● **WHAT TO DO**:
Within the listing below, locate all lines containing the word "arrow". Copy each one.

● **DATASET**:

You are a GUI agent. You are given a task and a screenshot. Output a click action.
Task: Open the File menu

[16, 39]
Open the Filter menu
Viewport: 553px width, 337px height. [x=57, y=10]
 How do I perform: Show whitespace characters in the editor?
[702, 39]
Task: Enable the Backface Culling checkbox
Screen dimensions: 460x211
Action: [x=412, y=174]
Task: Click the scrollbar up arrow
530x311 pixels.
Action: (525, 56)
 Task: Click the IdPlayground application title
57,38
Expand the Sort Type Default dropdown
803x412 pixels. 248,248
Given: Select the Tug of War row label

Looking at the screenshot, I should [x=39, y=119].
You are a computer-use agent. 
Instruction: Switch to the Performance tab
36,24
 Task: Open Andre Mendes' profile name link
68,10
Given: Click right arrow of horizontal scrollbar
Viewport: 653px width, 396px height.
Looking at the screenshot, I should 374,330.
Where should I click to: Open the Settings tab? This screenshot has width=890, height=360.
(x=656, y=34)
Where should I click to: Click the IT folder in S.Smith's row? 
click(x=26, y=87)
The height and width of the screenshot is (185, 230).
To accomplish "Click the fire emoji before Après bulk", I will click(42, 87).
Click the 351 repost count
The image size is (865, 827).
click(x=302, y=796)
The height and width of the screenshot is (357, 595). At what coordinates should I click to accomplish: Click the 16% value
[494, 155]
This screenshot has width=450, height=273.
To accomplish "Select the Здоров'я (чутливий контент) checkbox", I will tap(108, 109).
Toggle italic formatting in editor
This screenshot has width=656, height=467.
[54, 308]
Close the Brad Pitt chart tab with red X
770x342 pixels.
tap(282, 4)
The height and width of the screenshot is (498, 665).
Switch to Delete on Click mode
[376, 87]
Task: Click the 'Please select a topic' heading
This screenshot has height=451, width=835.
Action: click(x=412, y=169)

● **SOLUTION**:
Task: Click the scrollbar up arrow
Given: Click right arrow of horizontal scrollbar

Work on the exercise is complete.